AirMap to integrate its airspace intelligence into Kespry's UAS platform



AirMap and Kespry have announced a partnership that will result in Kespry’s automated UAS platform being equipped with AirMap’s best-in-class airspace intelligence, which includes airspace advisories, wind, and weather.

The new AirMap-Kespry integration provides the Kespry flight app with AirMap’s airspace intelligence. During the flight planning process, the app automatically surfaces AirMap airspace advisories, wind, and weather customized to the specific parameters of each flight, including the UAS operator’s pilot certification.

Preflight checks autofill this information in each mission plan, which helps operators move faster from field, to flight, to finish. With just a tap, airspace rules, temporary flight restrictions, and the locations of schools, prisons, hospitals, power plants and more can all be viewed.  

“Kespry focuses on providing a complete solution for our industrial customers,” says George Mathew, CEO and chairman of Kespry.

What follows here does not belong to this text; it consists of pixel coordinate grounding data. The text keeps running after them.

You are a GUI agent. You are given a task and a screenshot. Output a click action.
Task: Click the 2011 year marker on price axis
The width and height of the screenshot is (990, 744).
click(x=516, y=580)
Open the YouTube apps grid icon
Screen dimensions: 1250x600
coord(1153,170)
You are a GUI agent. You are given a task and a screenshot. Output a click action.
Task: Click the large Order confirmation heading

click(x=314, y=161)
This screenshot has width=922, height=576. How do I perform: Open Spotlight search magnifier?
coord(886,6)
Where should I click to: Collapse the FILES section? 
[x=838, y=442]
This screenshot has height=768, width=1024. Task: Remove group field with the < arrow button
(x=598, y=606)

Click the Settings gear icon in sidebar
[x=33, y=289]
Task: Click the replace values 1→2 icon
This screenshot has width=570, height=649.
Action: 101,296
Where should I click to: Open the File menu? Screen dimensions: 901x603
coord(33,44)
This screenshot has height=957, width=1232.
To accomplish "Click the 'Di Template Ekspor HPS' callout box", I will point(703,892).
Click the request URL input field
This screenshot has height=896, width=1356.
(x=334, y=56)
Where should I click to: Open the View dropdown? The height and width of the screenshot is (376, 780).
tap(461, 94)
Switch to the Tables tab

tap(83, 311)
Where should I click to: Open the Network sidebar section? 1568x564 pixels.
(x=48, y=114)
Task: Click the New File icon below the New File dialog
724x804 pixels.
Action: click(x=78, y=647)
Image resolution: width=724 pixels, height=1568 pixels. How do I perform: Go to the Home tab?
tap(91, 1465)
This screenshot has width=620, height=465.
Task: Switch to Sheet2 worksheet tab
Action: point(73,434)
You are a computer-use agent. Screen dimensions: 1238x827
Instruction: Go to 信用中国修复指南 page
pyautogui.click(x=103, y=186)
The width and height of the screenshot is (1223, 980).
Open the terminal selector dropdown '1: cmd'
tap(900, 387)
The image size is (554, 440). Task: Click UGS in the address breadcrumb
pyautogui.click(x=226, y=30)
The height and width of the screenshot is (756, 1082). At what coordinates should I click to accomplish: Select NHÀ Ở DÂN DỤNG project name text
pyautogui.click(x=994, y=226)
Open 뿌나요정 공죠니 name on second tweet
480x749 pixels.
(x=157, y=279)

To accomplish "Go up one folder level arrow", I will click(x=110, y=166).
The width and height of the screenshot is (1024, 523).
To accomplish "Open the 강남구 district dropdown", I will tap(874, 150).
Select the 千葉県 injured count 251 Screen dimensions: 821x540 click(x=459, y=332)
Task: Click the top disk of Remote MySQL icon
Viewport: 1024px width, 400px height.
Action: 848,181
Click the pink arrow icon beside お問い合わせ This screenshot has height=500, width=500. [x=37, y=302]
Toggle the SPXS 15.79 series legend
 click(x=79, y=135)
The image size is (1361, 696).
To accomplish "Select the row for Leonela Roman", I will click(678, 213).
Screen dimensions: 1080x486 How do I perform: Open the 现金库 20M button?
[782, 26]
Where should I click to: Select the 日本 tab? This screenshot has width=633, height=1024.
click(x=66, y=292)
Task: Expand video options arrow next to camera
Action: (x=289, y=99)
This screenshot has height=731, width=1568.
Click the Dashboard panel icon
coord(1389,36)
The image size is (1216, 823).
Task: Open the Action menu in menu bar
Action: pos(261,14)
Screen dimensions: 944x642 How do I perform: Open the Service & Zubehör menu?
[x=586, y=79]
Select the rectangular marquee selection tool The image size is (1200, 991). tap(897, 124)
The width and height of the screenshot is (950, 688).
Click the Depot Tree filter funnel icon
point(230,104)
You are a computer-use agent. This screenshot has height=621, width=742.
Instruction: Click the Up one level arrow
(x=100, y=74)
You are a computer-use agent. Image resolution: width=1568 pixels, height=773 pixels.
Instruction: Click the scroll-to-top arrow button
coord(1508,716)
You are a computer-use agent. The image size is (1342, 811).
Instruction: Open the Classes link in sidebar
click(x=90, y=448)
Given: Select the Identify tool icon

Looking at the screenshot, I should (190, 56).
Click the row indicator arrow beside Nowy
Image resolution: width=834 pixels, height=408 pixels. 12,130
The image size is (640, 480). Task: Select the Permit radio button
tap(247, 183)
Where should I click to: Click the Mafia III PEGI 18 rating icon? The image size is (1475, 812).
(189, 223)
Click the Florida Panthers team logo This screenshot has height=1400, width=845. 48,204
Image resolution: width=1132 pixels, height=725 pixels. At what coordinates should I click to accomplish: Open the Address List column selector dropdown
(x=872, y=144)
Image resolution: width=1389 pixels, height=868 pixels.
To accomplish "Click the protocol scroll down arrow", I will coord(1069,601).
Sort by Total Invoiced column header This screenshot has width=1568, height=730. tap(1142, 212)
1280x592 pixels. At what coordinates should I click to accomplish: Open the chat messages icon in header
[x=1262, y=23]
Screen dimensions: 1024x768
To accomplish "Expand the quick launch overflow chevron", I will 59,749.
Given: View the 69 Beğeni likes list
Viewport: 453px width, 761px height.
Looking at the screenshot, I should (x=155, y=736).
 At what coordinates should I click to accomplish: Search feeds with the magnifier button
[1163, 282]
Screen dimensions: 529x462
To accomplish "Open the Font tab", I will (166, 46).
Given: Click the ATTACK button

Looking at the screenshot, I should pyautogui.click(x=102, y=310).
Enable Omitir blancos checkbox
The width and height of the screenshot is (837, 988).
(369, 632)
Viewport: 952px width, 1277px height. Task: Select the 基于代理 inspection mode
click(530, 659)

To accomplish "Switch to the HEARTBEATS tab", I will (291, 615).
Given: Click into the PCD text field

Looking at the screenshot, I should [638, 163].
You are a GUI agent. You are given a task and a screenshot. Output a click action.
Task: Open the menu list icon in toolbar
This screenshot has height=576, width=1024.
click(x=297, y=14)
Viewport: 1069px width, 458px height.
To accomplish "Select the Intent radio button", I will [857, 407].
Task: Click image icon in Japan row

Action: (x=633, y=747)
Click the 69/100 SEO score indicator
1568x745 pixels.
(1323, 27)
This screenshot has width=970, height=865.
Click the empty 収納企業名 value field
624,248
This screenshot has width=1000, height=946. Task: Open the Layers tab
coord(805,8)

“The integration of AirMap’s airspace and weather notification data directly into our application will enable our users to make decisions about flight safety and compliance directly within our autonomous flight planning application.”

AirMap CEO Ben Marcus adds, “by pairing AirMap intelligence and Kespry insights, drone operators can fly with more confidence than ever before. Safe, efficient, compliant drone flights are easy with AirMap and Kespry – an exciting example of how the AirMap platform powers drone innovation across the industry.”

Kespry’s autonomous Kespry UAS is part of an “end-to-end flight planning and data analytics platform” that provides actionable business insights to a variety of customers, including those in mining, construction, insurance, and other industries. The UAS can take off, collect high-resolution aerial data, avoid obstacles, and land all on its own without intervention from a human pilot.

Kespry is the first company in the UAS industry to integrate airspace intelligence from AirMap’s contextual airspace offering, which customizes rules and conditions to the exact specifications of each mission, including operator certification, flight location, and speed, height, and weight requirements.

Contextual airspace features are available right now to those who use AirMap’s web and mobile apps, and those features will be released through a contextual airspace API in 2018 to the entire AirMap community.